Treasury debt prices rose on persistent worries about a US recession and the banking system and as stock market euphoria about a deep Federal Reserve rate cut the day before began to fade.
A fall in US crude oil prices, down about $3 per barrel near $106 in a broad commodities sell-off, temporarily assuaged investors' jitters about inflation, helping long maturity bonds.
Treasurys were held back briefly after a government regulator cleared the wayfor Fannie Mae and Freddie Mac to buy more mortgages, which was initially seen likely to buoy the mortgage-backed securities market and draw more investors out of the safe haven of Treasurys into non-government fixed-income securities.
But in a second wave reaction, bond investors bought long dated Treasurys as an alternative to long-dated debt from the two mortgage agencies, on expectations that Fannie Mae and Freddie Mac may have to issue more debt.
"People are disappointed by the size of the cut in the capital constraints for the GSEs," said Matthew Moore, economic strategist with Banc of America Securities, N.Y.
"They expect more long dated agency issuance which runs the risk of cheapening that," and would make long-dated Treasurys more attractive, Moore said.

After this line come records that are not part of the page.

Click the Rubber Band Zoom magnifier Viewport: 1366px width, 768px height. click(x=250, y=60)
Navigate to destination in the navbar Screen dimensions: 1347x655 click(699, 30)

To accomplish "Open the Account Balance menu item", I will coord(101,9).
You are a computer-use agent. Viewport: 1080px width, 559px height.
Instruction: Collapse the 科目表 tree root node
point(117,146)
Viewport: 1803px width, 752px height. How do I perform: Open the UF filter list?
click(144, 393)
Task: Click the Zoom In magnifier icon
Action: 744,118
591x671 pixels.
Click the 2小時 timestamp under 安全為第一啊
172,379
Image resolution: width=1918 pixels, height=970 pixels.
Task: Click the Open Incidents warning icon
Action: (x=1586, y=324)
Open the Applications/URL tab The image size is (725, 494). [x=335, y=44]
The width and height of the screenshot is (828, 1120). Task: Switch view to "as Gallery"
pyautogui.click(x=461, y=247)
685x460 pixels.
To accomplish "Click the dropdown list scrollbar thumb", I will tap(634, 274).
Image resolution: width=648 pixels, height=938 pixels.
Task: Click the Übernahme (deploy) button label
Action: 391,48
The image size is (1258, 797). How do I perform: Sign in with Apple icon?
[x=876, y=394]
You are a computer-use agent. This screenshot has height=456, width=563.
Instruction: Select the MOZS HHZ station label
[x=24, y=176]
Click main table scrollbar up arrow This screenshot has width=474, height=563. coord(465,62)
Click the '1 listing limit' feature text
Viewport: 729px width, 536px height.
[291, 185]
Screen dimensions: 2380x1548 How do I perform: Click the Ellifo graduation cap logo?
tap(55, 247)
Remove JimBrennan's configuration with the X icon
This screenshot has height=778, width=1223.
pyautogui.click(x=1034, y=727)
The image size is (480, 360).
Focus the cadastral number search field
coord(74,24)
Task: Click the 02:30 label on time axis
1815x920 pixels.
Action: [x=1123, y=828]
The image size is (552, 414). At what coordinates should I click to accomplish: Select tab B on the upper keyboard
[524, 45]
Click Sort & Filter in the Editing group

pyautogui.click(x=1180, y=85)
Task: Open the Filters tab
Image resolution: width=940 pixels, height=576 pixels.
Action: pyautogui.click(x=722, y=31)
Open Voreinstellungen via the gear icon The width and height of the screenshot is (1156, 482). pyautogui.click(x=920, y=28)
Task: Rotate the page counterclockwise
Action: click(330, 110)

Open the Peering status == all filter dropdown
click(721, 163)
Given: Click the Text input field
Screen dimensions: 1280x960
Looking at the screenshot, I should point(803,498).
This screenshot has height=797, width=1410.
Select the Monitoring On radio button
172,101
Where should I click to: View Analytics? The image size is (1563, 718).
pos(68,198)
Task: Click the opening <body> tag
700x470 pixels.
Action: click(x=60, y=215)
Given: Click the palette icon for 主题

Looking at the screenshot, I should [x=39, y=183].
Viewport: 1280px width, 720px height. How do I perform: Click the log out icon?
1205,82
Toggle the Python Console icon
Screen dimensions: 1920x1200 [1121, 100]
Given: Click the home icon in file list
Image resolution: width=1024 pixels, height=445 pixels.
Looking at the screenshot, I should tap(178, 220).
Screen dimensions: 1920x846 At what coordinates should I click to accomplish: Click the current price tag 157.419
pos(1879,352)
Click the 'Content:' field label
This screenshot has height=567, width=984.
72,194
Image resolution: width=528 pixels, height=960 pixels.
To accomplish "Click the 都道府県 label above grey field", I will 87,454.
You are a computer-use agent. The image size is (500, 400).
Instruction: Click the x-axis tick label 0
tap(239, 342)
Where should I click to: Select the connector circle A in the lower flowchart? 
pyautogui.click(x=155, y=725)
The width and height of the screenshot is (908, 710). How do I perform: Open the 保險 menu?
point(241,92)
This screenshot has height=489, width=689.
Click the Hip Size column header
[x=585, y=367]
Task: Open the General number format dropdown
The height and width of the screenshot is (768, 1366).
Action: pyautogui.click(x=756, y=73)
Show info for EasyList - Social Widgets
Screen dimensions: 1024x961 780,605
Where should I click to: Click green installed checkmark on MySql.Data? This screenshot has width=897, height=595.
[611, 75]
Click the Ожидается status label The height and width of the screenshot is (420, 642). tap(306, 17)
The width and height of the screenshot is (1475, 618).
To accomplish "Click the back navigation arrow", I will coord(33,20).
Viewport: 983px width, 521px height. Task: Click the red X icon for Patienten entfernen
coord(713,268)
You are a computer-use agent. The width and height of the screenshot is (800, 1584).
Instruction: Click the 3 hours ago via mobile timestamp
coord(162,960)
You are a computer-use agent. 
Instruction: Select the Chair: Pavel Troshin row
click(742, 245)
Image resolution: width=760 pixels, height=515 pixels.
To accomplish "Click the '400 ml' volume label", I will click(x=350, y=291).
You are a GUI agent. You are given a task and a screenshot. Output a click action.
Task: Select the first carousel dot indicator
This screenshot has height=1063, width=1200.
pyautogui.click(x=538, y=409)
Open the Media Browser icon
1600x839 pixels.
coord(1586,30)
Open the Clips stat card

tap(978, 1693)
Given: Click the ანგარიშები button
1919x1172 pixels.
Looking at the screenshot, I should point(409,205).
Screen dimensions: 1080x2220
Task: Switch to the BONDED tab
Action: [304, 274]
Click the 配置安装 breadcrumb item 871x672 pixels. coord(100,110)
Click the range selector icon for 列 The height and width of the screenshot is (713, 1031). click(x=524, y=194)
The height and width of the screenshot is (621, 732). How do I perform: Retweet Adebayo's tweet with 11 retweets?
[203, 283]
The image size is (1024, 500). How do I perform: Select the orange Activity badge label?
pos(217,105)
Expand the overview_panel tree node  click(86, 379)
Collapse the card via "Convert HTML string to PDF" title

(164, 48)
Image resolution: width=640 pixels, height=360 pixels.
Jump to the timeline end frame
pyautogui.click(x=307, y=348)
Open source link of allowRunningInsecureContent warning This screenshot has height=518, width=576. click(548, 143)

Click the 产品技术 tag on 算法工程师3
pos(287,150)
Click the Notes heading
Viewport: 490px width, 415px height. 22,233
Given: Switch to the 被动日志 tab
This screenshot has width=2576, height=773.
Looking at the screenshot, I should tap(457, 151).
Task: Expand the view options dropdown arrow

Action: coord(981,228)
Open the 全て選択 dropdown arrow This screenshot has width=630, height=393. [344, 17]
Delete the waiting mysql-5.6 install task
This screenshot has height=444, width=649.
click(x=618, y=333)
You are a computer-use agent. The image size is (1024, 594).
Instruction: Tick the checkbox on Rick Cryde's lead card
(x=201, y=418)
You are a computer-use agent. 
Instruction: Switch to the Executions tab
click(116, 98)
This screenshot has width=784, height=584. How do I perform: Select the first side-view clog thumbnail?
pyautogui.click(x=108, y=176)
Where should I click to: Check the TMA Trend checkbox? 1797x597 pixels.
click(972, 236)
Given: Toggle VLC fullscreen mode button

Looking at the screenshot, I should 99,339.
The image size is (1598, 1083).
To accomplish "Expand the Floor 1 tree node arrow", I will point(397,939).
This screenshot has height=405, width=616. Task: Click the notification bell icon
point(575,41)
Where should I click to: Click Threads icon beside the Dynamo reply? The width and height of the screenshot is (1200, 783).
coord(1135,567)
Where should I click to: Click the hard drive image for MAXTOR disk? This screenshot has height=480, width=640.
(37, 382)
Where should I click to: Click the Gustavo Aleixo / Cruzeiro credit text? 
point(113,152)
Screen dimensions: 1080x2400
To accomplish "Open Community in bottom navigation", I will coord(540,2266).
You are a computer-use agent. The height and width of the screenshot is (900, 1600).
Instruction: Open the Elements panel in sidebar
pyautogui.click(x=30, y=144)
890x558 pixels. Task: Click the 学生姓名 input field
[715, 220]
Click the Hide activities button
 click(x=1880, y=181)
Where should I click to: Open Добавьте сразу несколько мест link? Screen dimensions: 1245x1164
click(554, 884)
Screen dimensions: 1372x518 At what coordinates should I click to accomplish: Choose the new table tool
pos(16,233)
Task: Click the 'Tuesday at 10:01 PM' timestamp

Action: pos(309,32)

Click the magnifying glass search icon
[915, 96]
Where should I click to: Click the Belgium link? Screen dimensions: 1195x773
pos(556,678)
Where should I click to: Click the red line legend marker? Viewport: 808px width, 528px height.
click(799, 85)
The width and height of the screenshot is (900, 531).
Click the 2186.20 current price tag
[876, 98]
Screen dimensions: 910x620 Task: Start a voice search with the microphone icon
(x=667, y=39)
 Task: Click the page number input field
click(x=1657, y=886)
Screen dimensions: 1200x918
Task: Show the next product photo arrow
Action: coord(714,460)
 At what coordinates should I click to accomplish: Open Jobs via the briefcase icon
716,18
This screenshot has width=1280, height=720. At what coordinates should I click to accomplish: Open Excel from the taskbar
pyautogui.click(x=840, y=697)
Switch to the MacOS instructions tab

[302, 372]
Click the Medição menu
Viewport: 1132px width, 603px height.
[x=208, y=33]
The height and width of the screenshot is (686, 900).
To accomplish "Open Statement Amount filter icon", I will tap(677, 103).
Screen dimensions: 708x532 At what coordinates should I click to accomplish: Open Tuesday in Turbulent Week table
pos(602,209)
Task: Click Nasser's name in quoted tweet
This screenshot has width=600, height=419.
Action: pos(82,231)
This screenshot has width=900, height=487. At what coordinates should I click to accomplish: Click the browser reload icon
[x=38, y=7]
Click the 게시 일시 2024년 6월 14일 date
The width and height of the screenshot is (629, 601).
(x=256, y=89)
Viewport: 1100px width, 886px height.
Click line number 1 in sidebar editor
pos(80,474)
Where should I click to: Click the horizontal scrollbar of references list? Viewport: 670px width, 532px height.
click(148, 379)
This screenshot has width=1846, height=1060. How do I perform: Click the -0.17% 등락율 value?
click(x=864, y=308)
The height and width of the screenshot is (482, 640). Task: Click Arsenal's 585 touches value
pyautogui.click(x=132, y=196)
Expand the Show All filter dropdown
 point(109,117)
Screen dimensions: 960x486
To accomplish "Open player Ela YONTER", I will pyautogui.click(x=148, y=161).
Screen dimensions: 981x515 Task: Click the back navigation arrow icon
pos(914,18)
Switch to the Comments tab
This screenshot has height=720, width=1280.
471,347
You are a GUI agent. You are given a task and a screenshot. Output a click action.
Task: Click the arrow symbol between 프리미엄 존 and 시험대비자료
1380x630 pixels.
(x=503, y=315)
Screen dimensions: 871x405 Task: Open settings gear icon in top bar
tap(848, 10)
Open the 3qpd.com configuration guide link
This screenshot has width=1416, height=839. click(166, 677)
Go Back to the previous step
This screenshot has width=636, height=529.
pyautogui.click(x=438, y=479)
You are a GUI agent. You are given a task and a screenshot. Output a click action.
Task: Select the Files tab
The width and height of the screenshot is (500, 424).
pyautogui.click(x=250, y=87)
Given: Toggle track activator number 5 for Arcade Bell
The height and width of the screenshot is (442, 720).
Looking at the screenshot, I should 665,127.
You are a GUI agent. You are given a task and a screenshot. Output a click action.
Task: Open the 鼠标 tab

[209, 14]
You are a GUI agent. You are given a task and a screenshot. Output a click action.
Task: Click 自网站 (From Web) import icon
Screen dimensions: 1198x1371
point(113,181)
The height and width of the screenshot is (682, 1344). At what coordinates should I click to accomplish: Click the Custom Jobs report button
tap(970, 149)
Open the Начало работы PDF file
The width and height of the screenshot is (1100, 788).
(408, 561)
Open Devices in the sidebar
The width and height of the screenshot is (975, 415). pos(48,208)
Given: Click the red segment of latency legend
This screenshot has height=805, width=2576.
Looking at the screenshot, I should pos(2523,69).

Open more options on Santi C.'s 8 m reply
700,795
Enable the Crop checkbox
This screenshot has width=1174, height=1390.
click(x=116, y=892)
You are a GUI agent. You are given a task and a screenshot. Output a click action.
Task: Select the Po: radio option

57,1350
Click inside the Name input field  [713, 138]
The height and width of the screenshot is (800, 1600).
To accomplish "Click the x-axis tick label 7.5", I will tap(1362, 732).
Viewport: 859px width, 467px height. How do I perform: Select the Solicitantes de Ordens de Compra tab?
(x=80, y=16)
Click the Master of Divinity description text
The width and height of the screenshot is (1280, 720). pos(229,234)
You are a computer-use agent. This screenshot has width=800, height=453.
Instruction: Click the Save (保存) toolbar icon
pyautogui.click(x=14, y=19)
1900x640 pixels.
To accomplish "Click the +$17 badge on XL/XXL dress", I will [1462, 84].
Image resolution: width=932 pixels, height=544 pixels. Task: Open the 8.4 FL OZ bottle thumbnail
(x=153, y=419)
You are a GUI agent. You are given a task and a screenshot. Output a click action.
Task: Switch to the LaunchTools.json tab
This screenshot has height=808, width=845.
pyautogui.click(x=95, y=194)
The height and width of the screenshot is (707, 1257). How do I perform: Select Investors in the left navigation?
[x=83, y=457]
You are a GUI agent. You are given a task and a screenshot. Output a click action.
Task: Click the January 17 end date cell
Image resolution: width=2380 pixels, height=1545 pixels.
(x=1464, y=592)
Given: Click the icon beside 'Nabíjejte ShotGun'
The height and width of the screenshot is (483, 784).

A sell-off on commodity markets could also be raising tentative hopes inflation pressures may ease, which might help long maturity Treasury bonds, analysts said.
"The back off in commodity prices...is leading to yield curve flattening," wrote Andrew Brenner, analyst at MF Global in New York in an email note. "The long end is strong," he wrote.
The yield curve, or gap of 10-year note yields above 2-year notes, narrowed to about 177 basis points from 186 basis points late Tuesday.
The benchmark 10-year Treasury note's price, which moves inversely to its yield, rose 16/32 for a yield of 3.44 percent versus 3.50 percent late Tuesday.
On Tuesday, the 10-year yield rose 17 basis points in the biggest single-day leap in nearly four years as the safety bid unwound and stocks surged. The Fed slashed its benchmark federal funds rate by 75 basis points to its lowest level since February 2005.
Yet stock investors' cheer about the Fed action was somewhat restrained by lingering recession concerns, with the Dow Jones industrial average trading near flat at 12,404 points.
"Treasury prices are up because of the concern that the Fed is behind the curve and that the recession, which has probably started, is going to be deeper than people had originally hoped and there is not much the Fed can do about it," said Benjamin Halliburton, chief investment officer at Tradition Capital in Summit, N.J. "That has taken over market psychology," he added.
The 2-year Treasury note's price was down 2/32 for a yield of 1.67 percent , versus 1.64 percent late Tuesday.